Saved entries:
*****

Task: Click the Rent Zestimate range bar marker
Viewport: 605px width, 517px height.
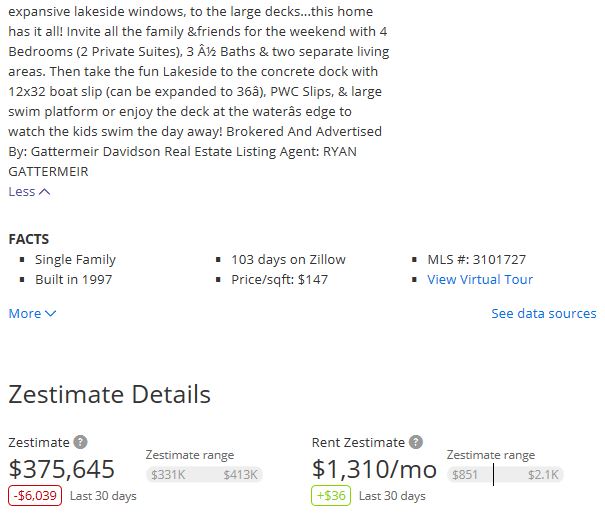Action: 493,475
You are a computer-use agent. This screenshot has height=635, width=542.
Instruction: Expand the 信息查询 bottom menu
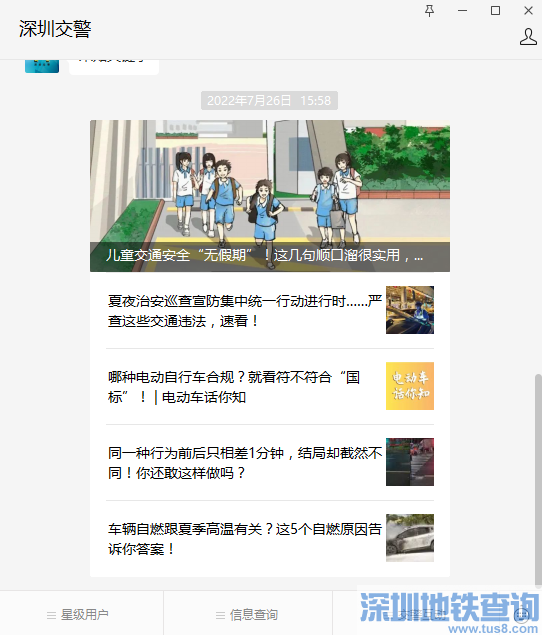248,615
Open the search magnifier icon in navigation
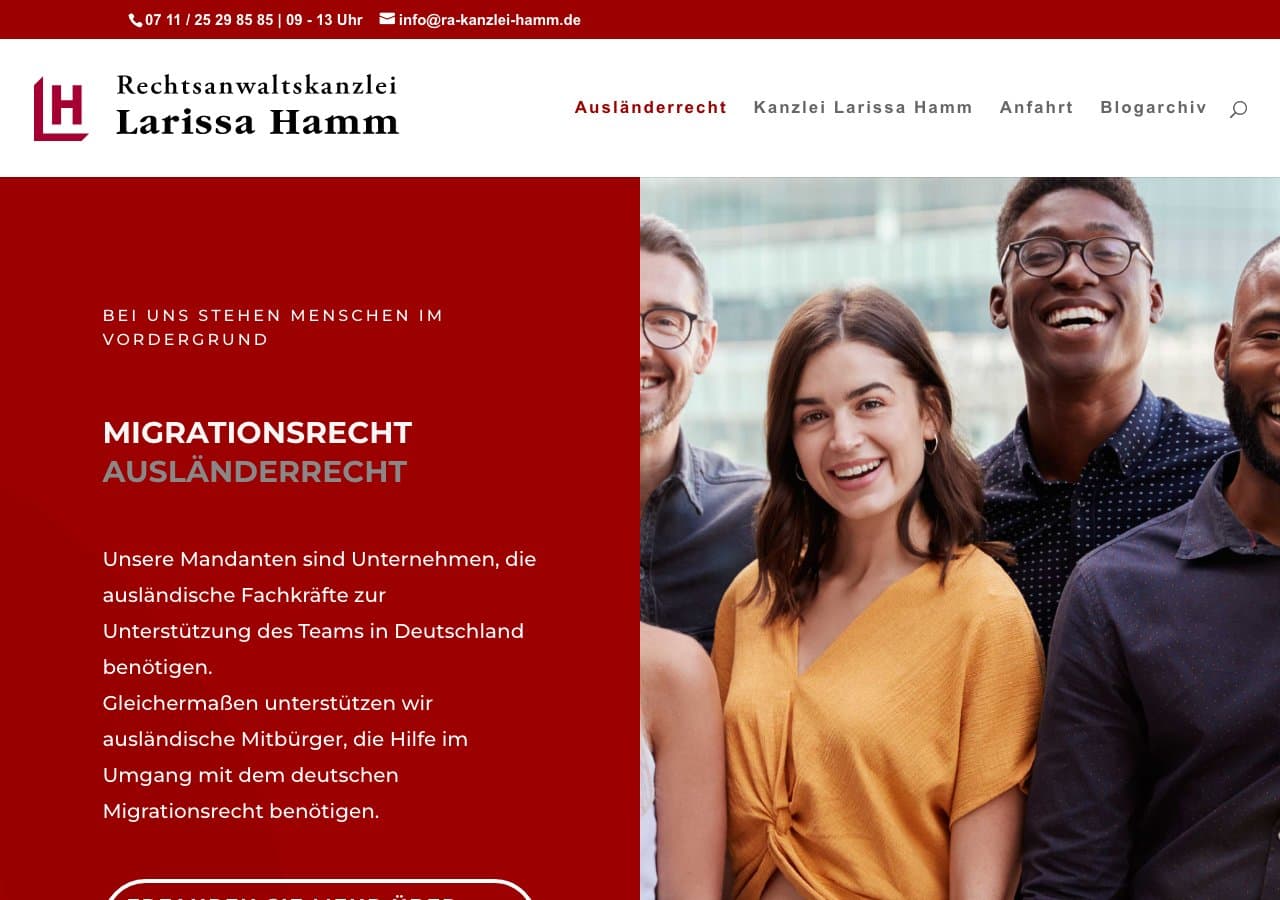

*****

Instructions for the task ▸
Print each record exactly as it stands, leaving the images out.

Solution to the problem ▸
Task: Click the Rent Zestimate range bar marker
Viewport: 605px width, 517px height.
Action: 493,475
You are a computer-use agent. This screenshot has height=635, width=542.
Instruction: Expand the 信息查询 bottom menu
248,615
Open the search magnifier icon in navigation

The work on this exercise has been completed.